NYT's wedding announcements

Carl Remick carlremick at hotmail.com
Wed Apr 5 09:54:08 PDT 2000



>From the current NY Observer:

When the Wedding Announcements Reveal Too Much

The New Vows

What is the deal with the New York Times wedding announcements?

Loyal readers of the section will observe that the listings–formerly a crisp exposition of a bride and groom’s respective age, alma mater, occupation and forebears–now include a nice little story about how they met. It’s kind of like a consolation prize for not making Lois Smith Brady’s Vows column–the de facto Wedding of the Week, which carries photos from the ceremony and sound bites from the guests.

Some people find the change jarring. "I don’t like it as much," said Suzanne Immerman, 27, director of the Principal for a Day program, who’s such a fan of the section that it’s the first–sometimes the only–part of the Sunday paper she reads. "A lot of them aren’t even that interesting and it’s like they don’t merit that much detail."

"The Times has always been good to me, so I really don’t want to comment," said mores expert Letitia Baldrige, sounding as if she wanted to, desperately. "I wish I could–please. I just can’t criticize The Times. I just can’t say what I feel."

The longer pieces, which are unsigned, first appeared on Feb. 13; some hoped they were merely a Valentine’s Day aberration, but as the weeks go by the charming narratives appear to be encroaching on the old-school, curriculum vitae style of announcement.

"It’s just to put more emphasis on the people," said Times spokesman Nancy Nielsen, to whom society news editor Robert Woletz deflected calls. "Fleshing it out so that the people become more real to our readers."

She refused to name the pieces’ author.

The stories are not necessarily the height of romance. In the April 2 Sunday Times, for example, our mystery reporter revealed that Lev Grossman courted Heather O’Donnell by scrawling her a love note on the stall of a Yale unisexer, while Sharon Katz and Jason Cooper met while answering on-line notices on www.jewishpersonals.com.

"I feel like it’s more information than I really need to know about these people," said Ms. Immerman.

"It’s sort of like the Oprah-fication of The New York Times," remarked Pamela Paul, 29, who works in communications at CNN and is currently circulating a book proposal on marriage and Generation X. "It’s become much more revelatory. Before there was an element of ‘How the hell did those people meet?,’ or there was, like, the opposite scenario–where you were like Oh, God, I’m sure they met at some kind of New York Public Library fundraiser."

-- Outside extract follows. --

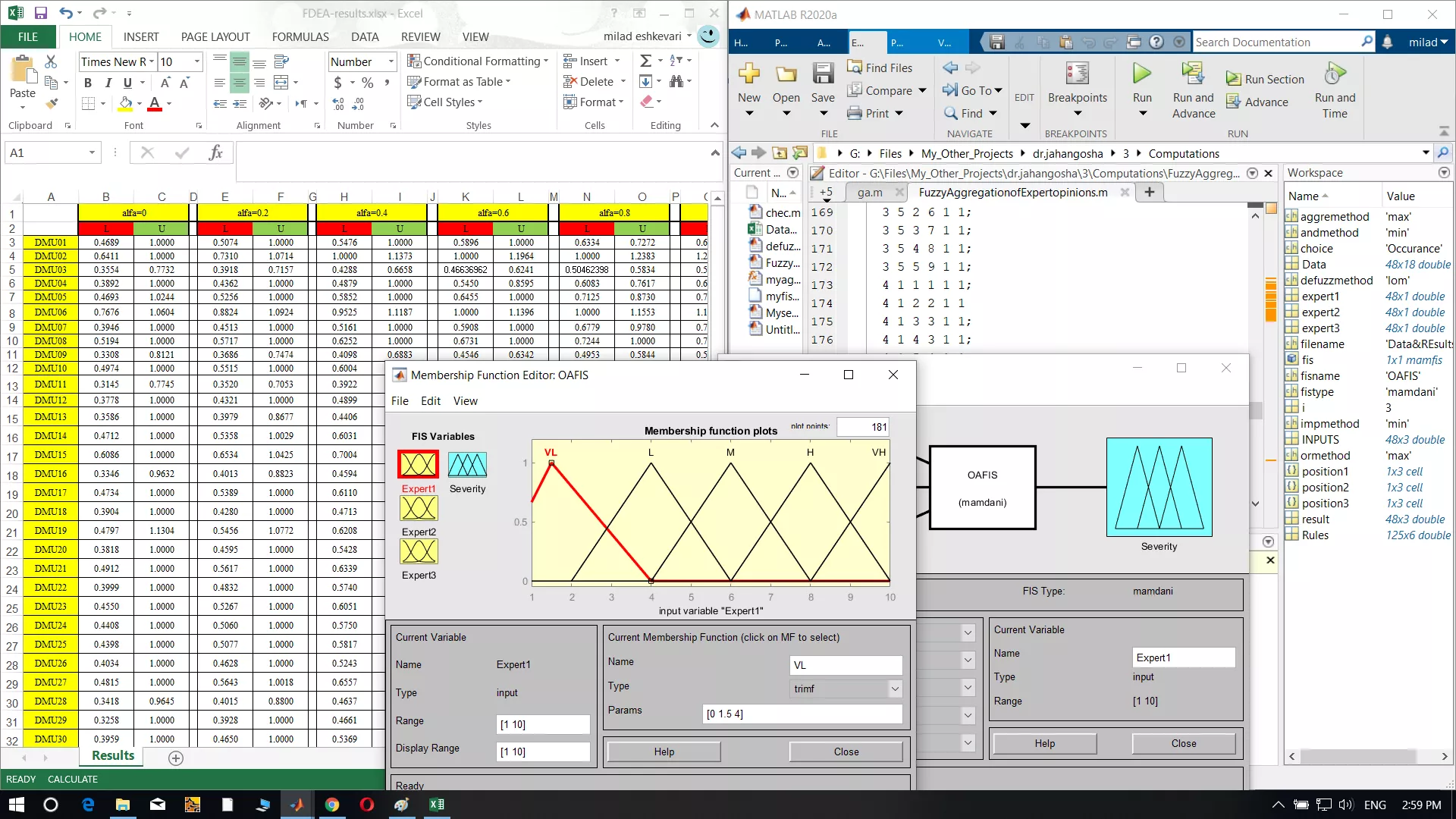Image resolution: width=1456 pixels, height=819 pixels.
Task: Click the AutoSum sigma icon
Action: (x=645, y=61)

Which raises another, more delicate issue: While it is certainly commendable that The Times is striving to be more multicultural and less sexist–now frequently featuring couples of different ages and races photographed together, grinning broadly, rather than the formal picture of yore (bride solo, sporting single strand of pearls and grimace)–this social progress comes at the expense of a certain voyeurism. Real WASP’s, as the rest of us know from The Preppy Handbook, only appear in the paper upon birth, marriage and death. If the New York Times wedding announcements become tacky, an undesirable place to be, that’s one less chance for the rest of us to learn about this fascinating species.

A single, male 28-year-old Ivy League lawyer who didn’t want to admit he reads the pages had an additional complaint. "I did very well with the straight credential thing," he said, "and now I would have to do well with this additional set of specs? You’re going to have to come up with some little anecdote if you want to be in there? It’s going to have to be witty? I feel like it sort of adds to the pressure."